Jack Allen turned his prisoners over to the local sheriff and then told the story as told to him by Boston Jack. This was later corroborated by two of the wounded rustlers.

It had been Boston Jack who had discovered that hidden valley. Spur Treadwell had refused to go with him unless things were so arranged that no one, except Boston Jack and One-wing McCann, knew of his connection with the rustling. They had blotted the Double R brands, driven the stolen cattle into the Nations, then swung them about and sold them back to old man Reed. Slivers Hart’s ranch was too close to the secret entrance to the valley, so Boston and Spur Treadwell framed him for murder, drove him from the country, and later bought his ranch.
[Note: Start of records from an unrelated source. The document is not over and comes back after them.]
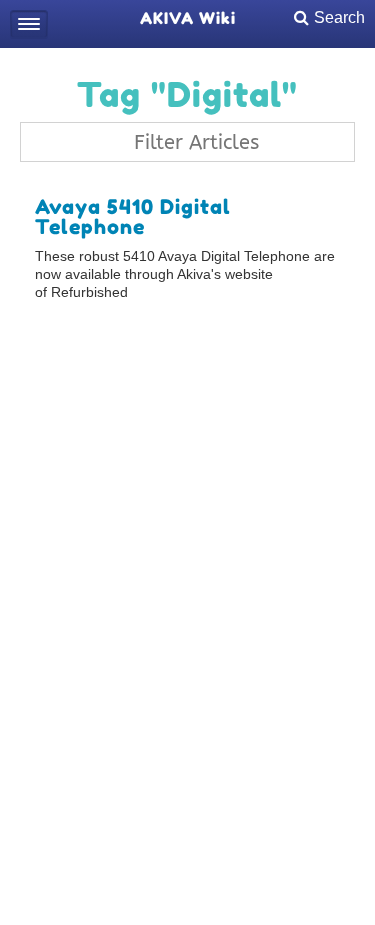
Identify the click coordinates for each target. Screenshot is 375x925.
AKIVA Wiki (188, 18)
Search (339, 18)
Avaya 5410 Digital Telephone (133, 217)
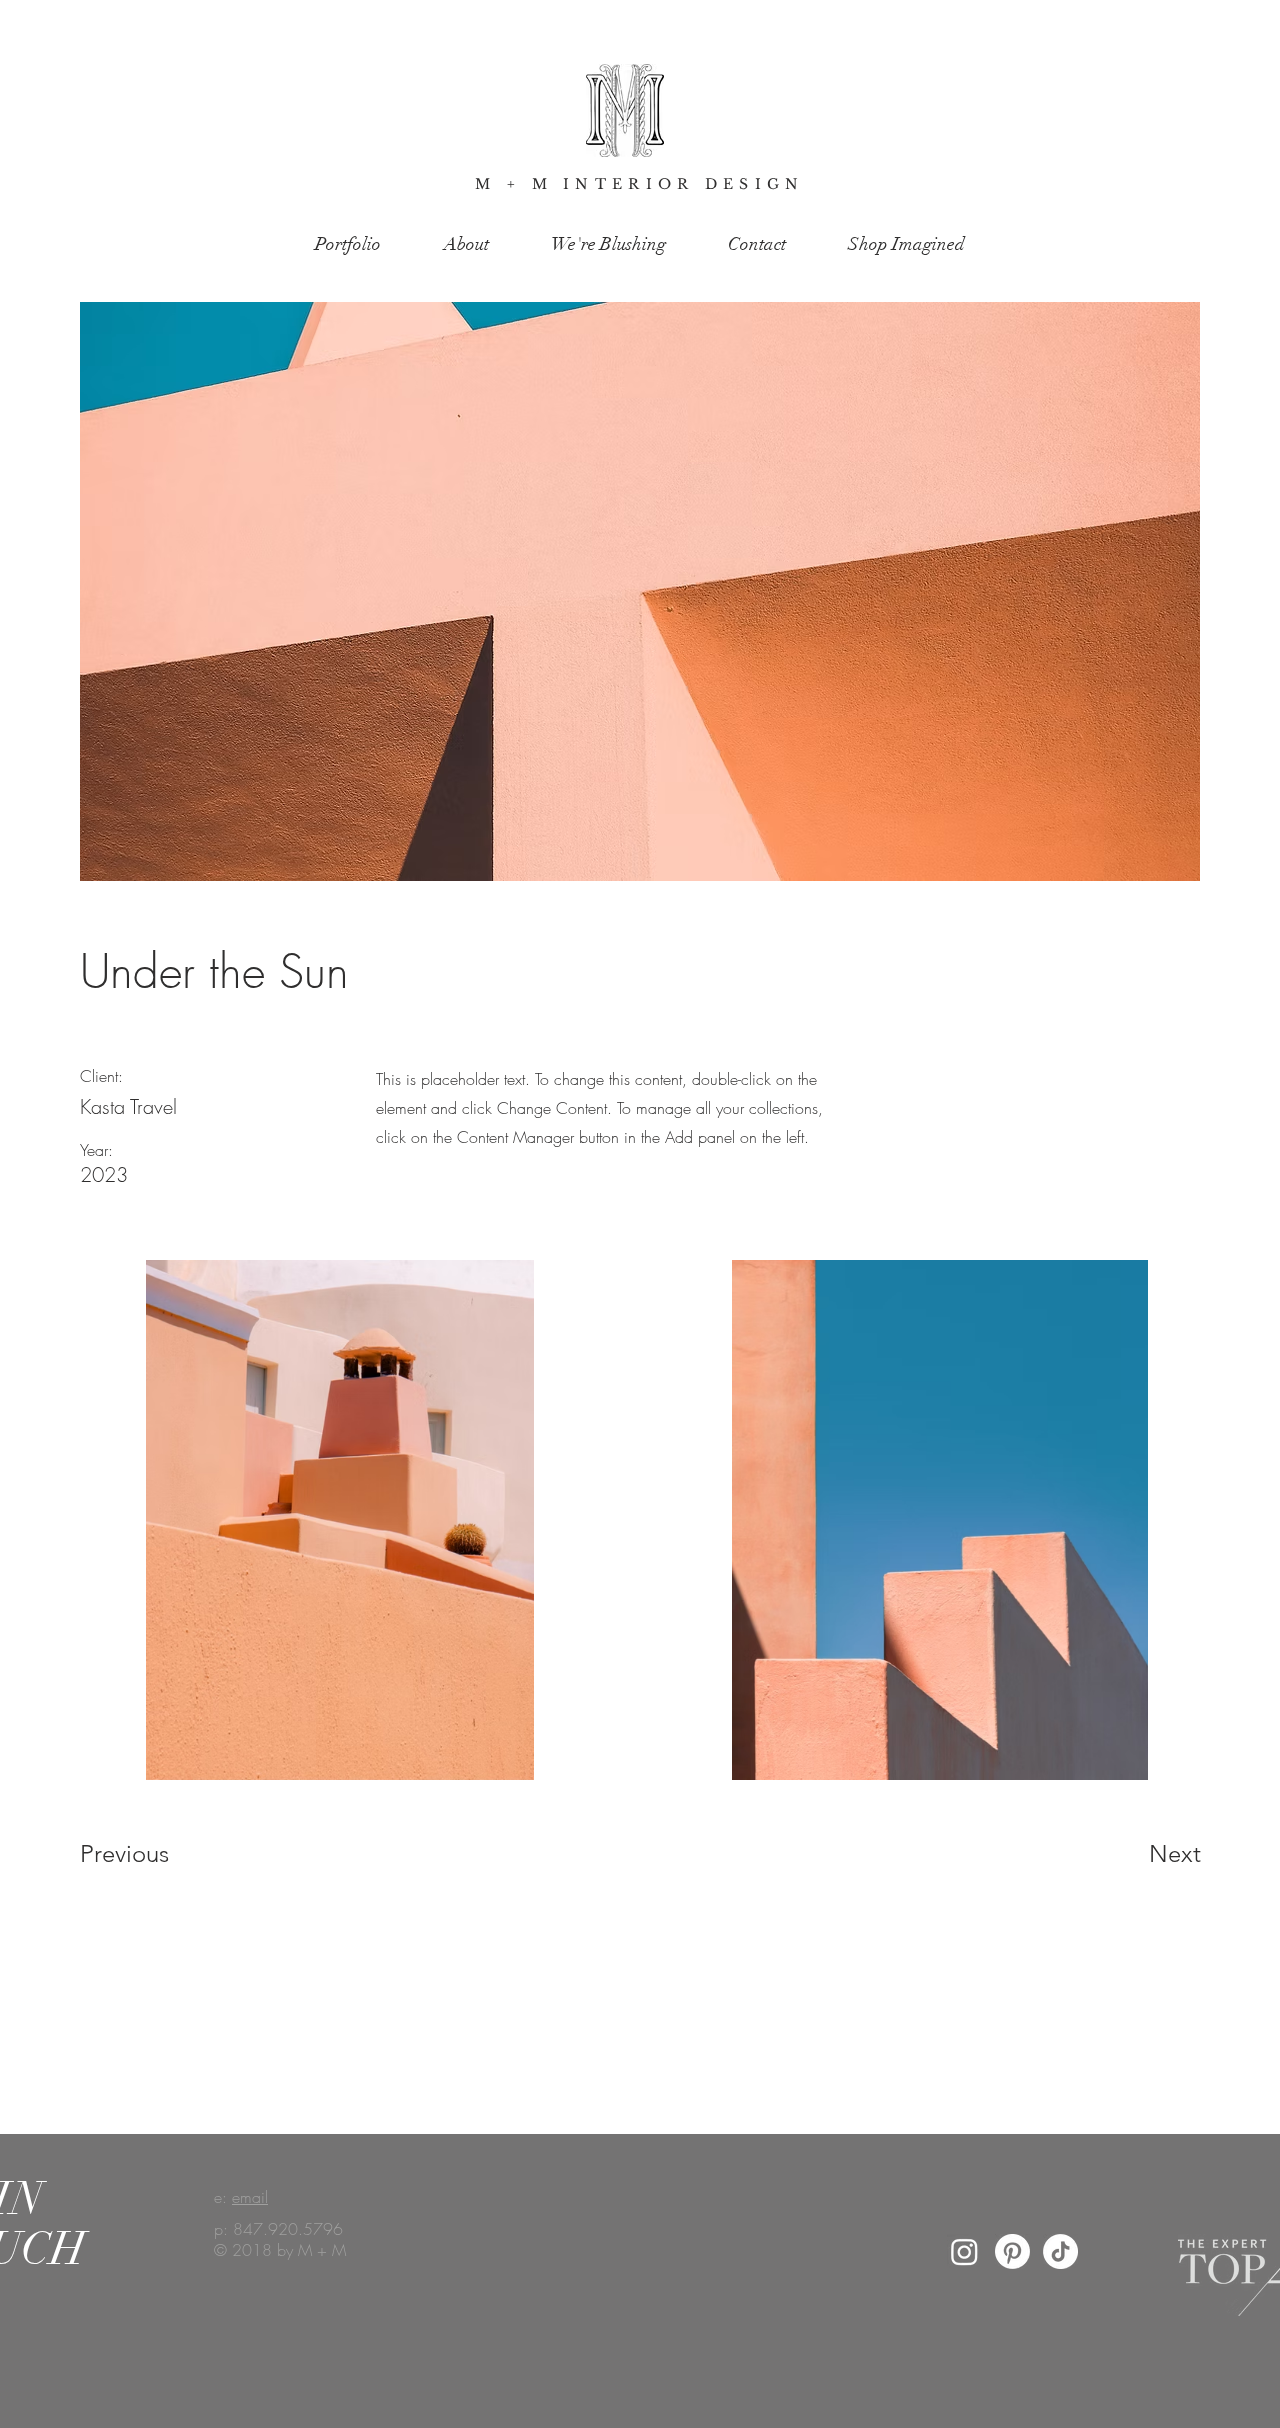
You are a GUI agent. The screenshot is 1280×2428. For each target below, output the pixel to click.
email (250, 2197)
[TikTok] (1060, 2251)
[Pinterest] (1012, 2251)
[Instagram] (964, 2251)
After that things were easy. Men each night kept the cattle drifting from the south of the range to the north, so it was easy for the rustlers to drive fifty or a hundred head each night into the hidden valley. Later, after Dot Reed had been forced to sell and the three had bought the ranch through an agent, they planned to return the cattle from the hidden valley to the open range. It was arranged that the day after Dot Reed signed away her ranch, Spur was to collect a number of honest punchers and raid the valley, wipe out the rustlers, and thus remove all men who even suspected his dishonesty. Boston Jack, of course, would not be there. But Boston Jack, when the valley was raided by Allen’s men, believed that Spur had tried to double cross him and get rid of him at the same time he removed the rustlers. Hence, he had told what he knew.

“An’ who killed old man Reed?” Slivers asked.

“The twins,” said Jack. “Then they killed the two rustlers, who, they thought, knew too much, and so they downed two thirds with one stone—got rid of Mr. Reed and silenced two tongues.”

Dot Reed, her arm around Slivers, had listened in silence.

“And where is the—the Jim Allen now? I want to thank him,” she said.